Specializes in Telemetry, ICU, Resource Pool, Dialysis.

I could understand the "no turning" if the patient was actively dying. I mean within hours of death. There is no point in moving them at that stage unless they are uncomfortable. To not repostition someone who could live days or weeks would seem to cause more potential discomfort secondary to pressure points, stiffness etc.. as mentioned in the above posts. I also agree with the posters who stress the importance of following POA wishes, no matter whether you agree or not. There is only so far that our advocacy can go. It's the hard part of nursing.

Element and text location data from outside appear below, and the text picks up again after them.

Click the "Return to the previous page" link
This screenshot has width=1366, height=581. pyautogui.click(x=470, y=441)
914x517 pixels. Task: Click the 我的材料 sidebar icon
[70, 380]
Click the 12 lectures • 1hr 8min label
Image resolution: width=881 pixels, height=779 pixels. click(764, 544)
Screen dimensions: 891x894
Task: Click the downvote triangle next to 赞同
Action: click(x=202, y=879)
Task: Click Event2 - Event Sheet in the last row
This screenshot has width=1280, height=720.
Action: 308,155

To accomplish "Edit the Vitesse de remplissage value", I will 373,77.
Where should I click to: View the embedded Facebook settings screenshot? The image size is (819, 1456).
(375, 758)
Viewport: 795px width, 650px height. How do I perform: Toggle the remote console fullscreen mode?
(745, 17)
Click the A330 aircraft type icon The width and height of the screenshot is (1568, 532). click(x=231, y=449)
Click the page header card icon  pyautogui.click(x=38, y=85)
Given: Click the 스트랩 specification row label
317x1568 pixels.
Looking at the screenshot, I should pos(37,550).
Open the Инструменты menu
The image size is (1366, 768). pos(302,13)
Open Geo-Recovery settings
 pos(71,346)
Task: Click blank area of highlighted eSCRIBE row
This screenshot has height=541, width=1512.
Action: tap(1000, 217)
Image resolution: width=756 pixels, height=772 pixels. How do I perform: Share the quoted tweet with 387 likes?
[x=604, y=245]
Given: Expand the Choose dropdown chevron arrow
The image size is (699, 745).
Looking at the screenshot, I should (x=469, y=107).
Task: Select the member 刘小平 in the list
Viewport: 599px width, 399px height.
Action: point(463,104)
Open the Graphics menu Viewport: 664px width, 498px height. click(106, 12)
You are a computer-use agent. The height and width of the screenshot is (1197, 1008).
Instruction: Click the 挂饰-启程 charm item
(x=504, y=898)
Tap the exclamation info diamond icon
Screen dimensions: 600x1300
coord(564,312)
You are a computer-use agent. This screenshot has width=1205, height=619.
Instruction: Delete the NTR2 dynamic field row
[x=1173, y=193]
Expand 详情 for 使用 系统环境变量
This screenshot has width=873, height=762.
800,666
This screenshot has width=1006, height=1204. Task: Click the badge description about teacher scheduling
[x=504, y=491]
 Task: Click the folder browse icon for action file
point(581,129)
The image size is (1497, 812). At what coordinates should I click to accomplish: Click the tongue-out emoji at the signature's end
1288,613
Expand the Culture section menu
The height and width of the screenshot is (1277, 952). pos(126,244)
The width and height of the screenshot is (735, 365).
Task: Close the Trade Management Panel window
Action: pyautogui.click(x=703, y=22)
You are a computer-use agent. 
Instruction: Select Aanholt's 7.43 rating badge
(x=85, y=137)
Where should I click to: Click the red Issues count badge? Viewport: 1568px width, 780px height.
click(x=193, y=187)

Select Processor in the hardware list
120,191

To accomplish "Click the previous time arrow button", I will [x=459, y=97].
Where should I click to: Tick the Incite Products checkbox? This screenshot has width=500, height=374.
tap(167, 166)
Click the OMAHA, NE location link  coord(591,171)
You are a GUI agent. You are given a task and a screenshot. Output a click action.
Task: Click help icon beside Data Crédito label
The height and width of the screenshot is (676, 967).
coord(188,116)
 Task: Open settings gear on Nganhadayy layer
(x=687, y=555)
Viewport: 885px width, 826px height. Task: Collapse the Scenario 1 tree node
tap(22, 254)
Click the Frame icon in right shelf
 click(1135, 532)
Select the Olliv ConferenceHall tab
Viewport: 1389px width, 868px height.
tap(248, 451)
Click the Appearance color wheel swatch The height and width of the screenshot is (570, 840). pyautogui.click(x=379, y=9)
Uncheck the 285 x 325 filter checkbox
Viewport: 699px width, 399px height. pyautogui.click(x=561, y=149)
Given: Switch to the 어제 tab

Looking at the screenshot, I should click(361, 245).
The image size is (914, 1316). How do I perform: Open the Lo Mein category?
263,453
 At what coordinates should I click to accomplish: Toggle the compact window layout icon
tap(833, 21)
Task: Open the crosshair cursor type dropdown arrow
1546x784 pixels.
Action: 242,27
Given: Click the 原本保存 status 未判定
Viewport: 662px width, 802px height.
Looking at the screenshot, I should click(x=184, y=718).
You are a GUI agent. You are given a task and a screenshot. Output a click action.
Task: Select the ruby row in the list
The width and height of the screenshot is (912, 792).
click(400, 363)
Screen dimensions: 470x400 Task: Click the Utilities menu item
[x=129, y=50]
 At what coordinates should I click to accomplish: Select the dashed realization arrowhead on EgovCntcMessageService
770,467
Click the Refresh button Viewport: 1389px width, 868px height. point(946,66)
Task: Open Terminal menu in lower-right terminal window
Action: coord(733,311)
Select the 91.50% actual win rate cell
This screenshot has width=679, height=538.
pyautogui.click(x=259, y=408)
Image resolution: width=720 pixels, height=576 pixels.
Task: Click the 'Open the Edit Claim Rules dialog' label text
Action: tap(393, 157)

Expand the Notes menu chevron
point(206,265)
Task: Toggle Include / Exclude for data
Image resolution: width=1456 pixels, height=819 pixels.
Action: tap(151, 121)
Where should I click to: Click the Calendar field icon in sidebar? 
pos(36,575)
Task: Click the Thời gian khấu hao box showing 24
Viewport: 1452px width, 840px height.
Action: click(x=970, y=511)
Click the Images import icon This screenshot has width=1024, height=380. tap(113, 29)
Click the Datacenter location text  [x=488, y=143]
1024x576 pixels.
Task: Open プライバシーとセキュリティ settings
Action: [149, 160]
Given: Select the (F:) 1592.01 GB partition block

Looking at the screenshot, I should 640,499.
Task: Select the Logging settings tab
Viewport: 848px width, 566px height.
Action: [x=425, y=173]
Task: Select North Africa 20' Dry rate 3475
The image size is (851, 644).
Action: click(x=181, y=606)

Specializes in LTC,Hospice/palliative care,acute care.
a family member came in angry because every since I have been at the Nursing Home, her mother has been out of bed everyday. She said her mother is old and dying and she wants her left in bed. This women has no actue disease. She has an old CVA which leaves her in a semi-vegatative state. Once again, the MD agreed that we would never get her out of be again.

_________

I hope that physician has his malpractice insurance paid up. Wait until the woman gets bedsores and/or pnuemonia. The daughter will be the first one complaining of poor care and hiring an attorney.

If the resident is being kept clean,dry and repostioned she could live for YEARS without getting out of bed..(and many do) She will NOT get pneumonia or bedsores... In this case no one is saying leave her there flat on her back...as for the advance directives with the "no turning" option that is common in hospice...In the last day or so of life the repostioning can cause more discomfort in the actively dying patient....
If the resident is being kept clean,dry and repostioned she could live for YEARS without getting out of bed..(and many do) She will NOT get pneumonia or bedsores....

"If" is the main factor here. We know how understaffed most LTC are. I get calls daily regarding geriatric patients in care facilities, who get minimal care. A lot of times, the families are not notified of their love ones condition until the patient needs to be hospitalized. In my experience, bed sores and pnuemonia are the two main factors for patients in care facilities being hospitalized.

Hopefully, the family will keep on top of the patients care, so she doesn't experieince these problems.